Lors de ma dernière visite à Jean Raine, et dans son atelier, avec mon ami le peintre Patrick Lelièvre, penchés sur les immenses encres et les huiles, nous voyions là cette puissance d’une révolte, d’un cri, d’une douleur, ET MAITRISE, langue construite pour que ce langage soit un TEXTE. Un TEXTE veut dire un grand texte, veut dire qu’il produit sur son créateur qu’il produit sur nous qui regardons la peinture pour avancer quelque part dans notre corps, notre propre histoire mise en jeu, et cela dans l’Histoire. Il reste de surréaliste et profondément dérisoire de force l’écriture du titre.

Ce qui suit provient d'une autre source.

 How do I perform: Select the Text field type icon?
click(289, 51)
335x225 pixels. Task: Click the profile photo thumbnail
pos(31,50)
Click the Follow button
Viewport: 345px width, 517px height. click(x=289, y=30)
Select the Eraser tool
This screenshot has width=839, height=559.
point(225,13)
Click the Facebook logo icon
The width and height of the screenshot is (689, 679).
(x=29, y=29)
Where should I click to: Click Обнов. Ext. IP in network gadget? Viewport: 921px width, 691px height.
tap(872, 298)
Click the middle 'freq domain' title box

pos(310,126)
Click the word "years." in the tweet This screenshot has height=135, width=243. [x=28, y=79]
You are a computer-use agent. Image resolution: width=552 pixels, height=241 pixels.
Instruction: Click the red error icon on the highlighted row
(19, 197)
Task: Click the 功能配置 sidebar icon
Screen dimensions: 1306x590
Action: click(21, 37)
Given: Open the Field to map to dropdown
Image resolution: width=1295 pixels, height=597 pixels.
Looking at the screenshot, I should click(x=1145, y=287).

Il reste un scepticisme mais l’espoir qu’être reconnu est forcément être reconnu. Mais irrémédiablement l’histoire nous mène malgré ses réactions et les régressions organisées actuelles, vers la connaissance. Et nous savons ce que le peinture de Jean Raine produit.

II
N’est-ce pas remarquable que l’opéra mette en scène le drame ? L’Oeuvre ainsi. Morceau d’histoire (contexte avec le texte, donnant le texte, le livre) la foule (qui se réunit et chante), les héros (sic), yeux et bouches, pigments dans les pigments, le geste, l’oeil dans la main, le corps courbé sur la toile installée au sol, Monet presque aveugle peignaient les nymphéas, Michel-Ange corps en cep de vigne devant les surfaces de la chapelle Sixtine. "Et un jour il ne peut plus se redresser".

III
Pour combattre le mythe que reste-t-il sinon l’arme à double tranchant, qu’il mourra se foutant bien de ce qu’il adviendra de son oeuvre, le lendemain d’un conversation téléphonique où, au bout de la ligne, Jean Raine laisse tomber ses lunettes et les cherche sous la table de travail, je le "vois", comme "peintre" qui ne lit plus, aussi s’ébroue-t-on à rire devant le photographe, à tirer la langue, à poser, à inventer des mots et des phrases historiques, sur le tranchant des H.P. et des postes de polices, disant et vivant ainsi des vérités pas bonnes à dire ni à vivre, mais s’entêtant à dire et à vivre, et plus lucide et conscient par cette sensibilité scientifique de Jean Raine, n’en déplaise aux conservateurs de mythes.

Vivre dangereusement, "nous n’avons qu’une vie, il faut dont qu’elle soit parfaite" ECRIT LE POETE, peint Jean Raine.